### Prompt
Quote, exactly, the line holding "Expand Más estadísticas" and all lines after it to the end of the records below. Exclude pictures.

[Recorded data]

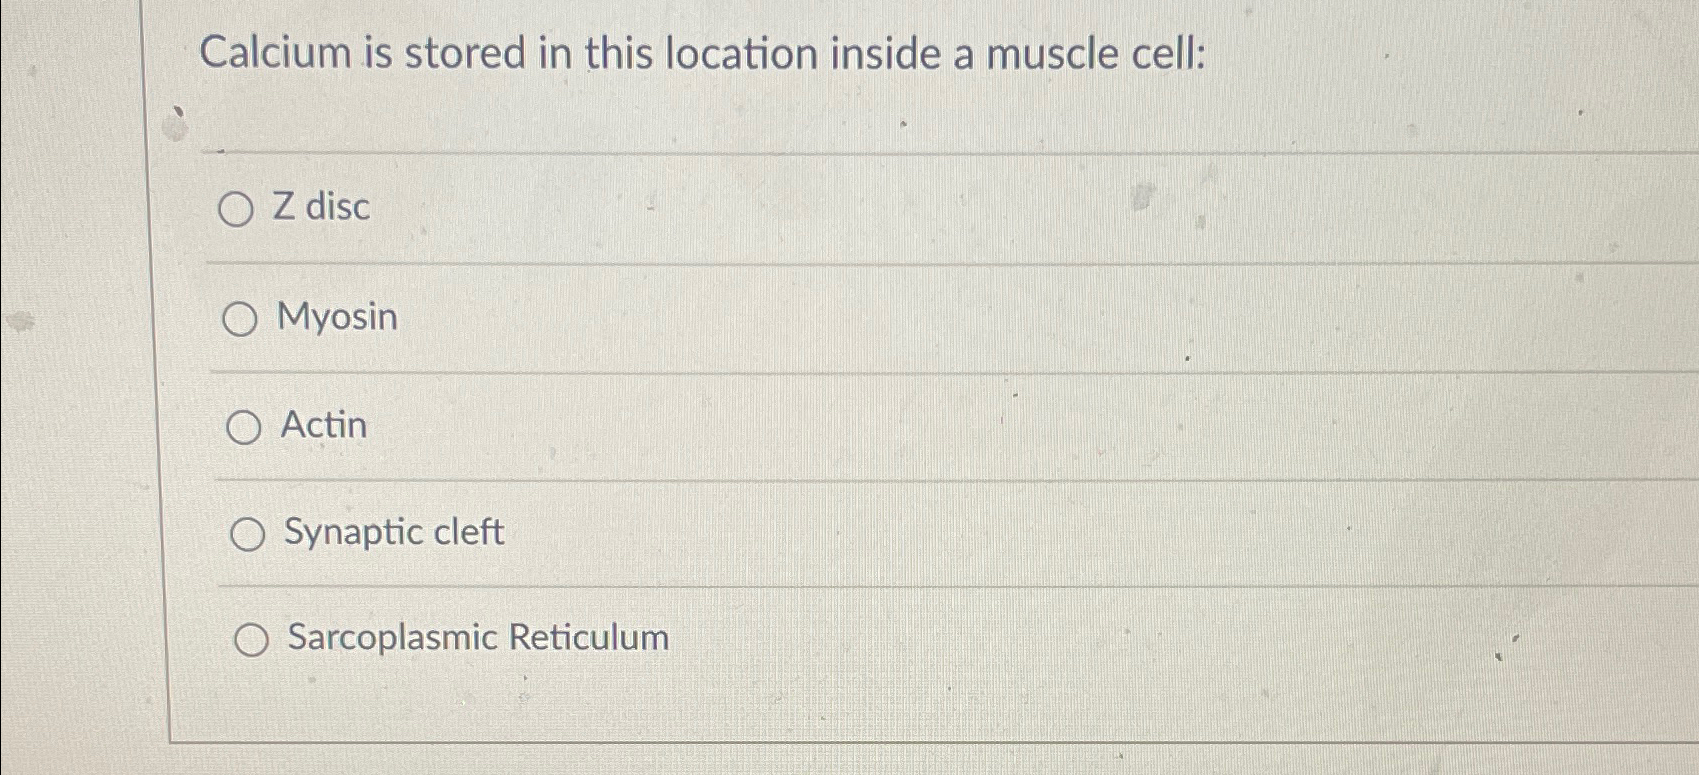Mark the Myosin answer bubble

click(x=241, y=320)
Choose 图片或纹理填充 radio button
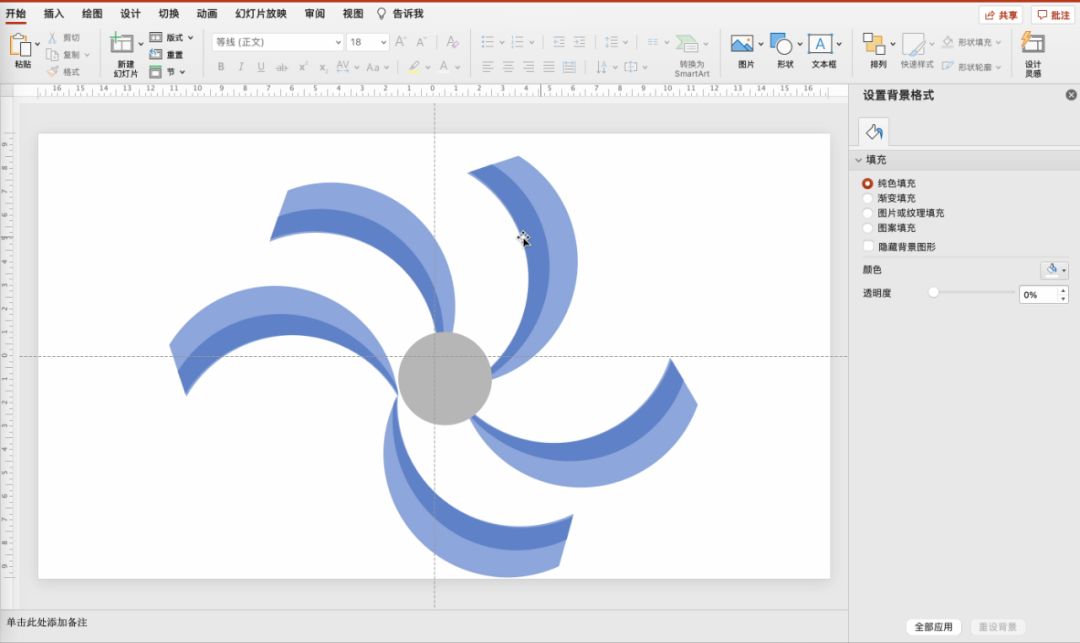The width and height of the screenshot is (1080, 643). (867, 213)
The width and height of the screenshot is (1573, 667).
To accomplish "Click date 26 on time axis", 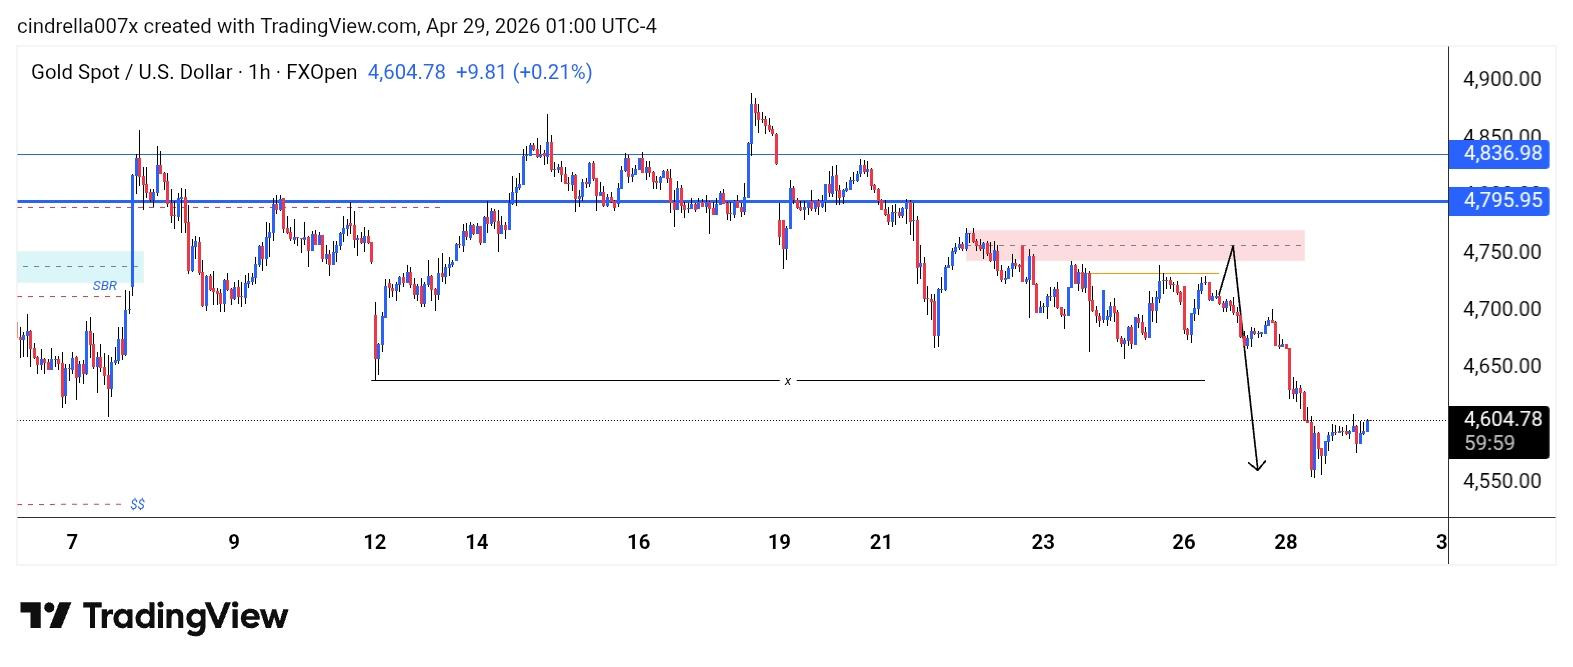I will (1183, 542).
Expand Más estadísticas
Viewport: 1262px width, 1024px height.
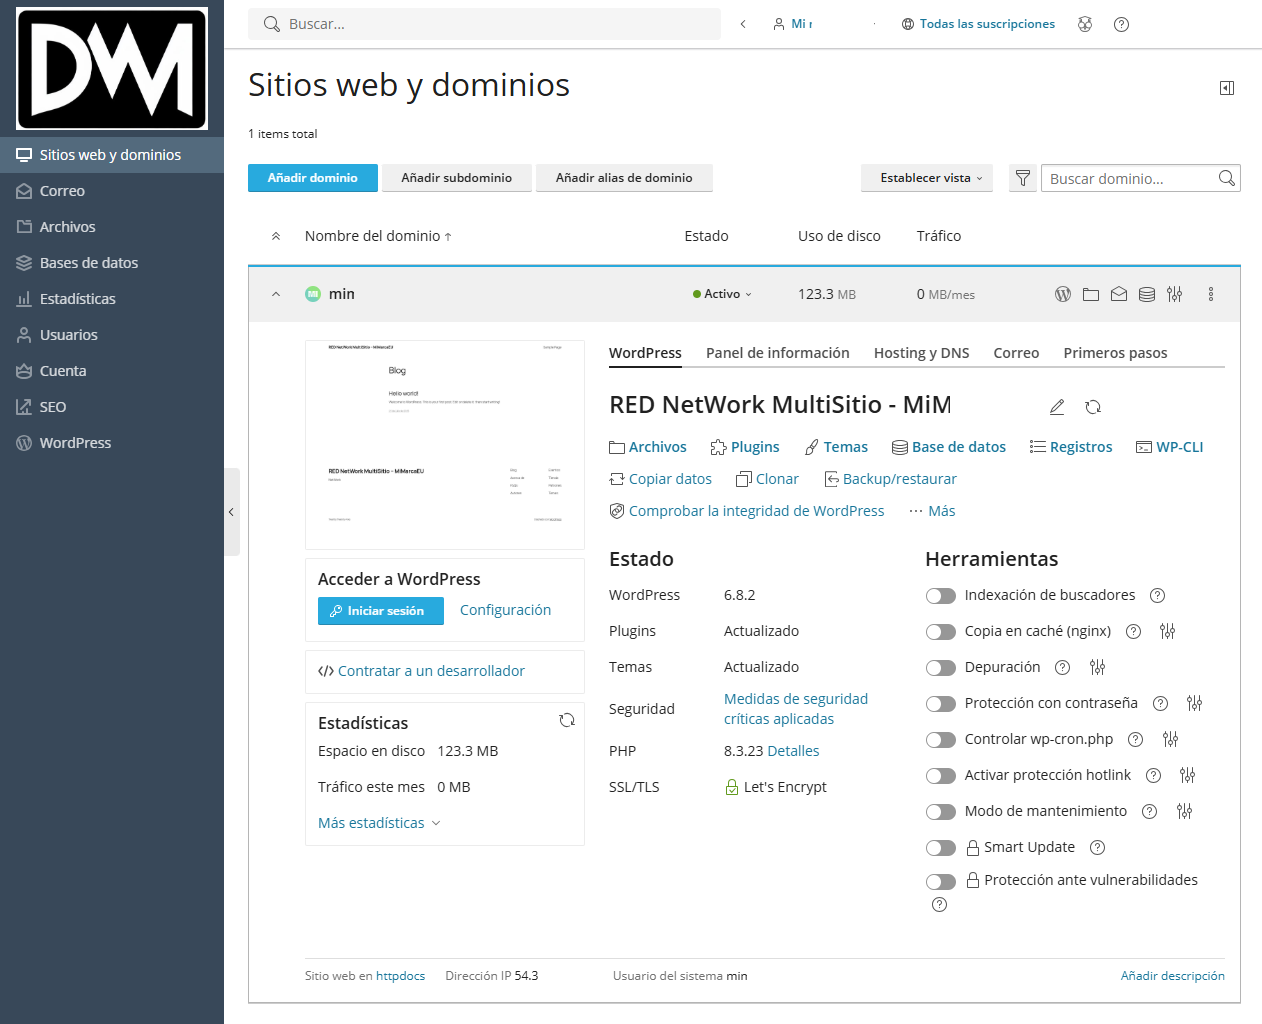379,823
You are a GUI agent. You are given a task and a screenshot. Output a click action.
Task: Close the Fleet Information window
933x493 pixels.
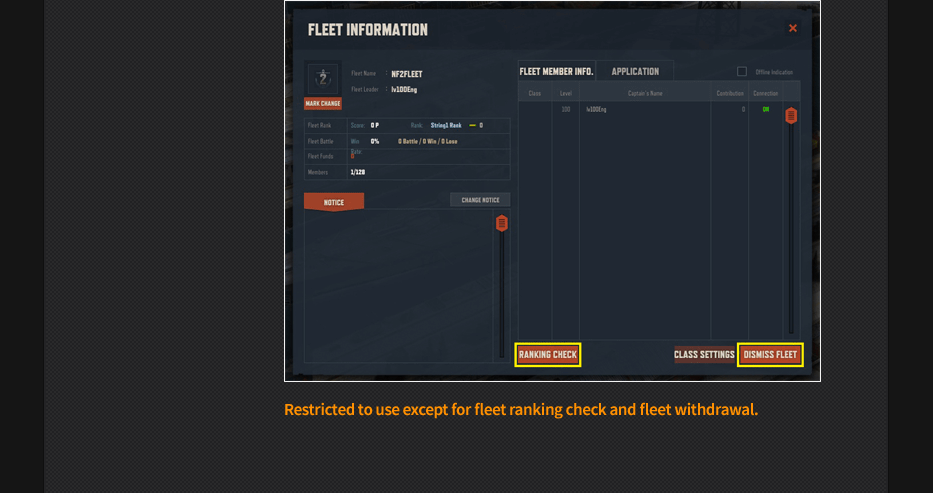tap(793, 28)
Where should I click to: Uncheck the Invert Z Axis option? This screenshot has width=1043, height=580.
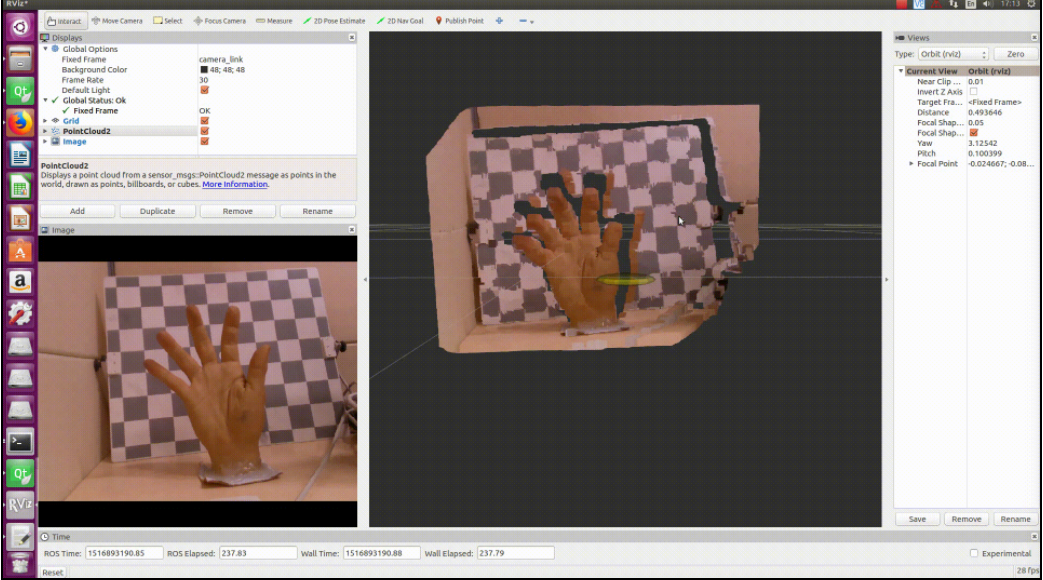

### Answer box
Expand Más estadísticas
Viewport: 1262px width, 1024px height.
379,823
You are a GUI agent. You are given a task and a screenshot. Output a click action.
Task: Close the Fleet Information window
933x493 pixels.
tap(793, 28)
Where should I click to: Uncheck the Invert Z Axis option? This screenshot has width=1043, height=580.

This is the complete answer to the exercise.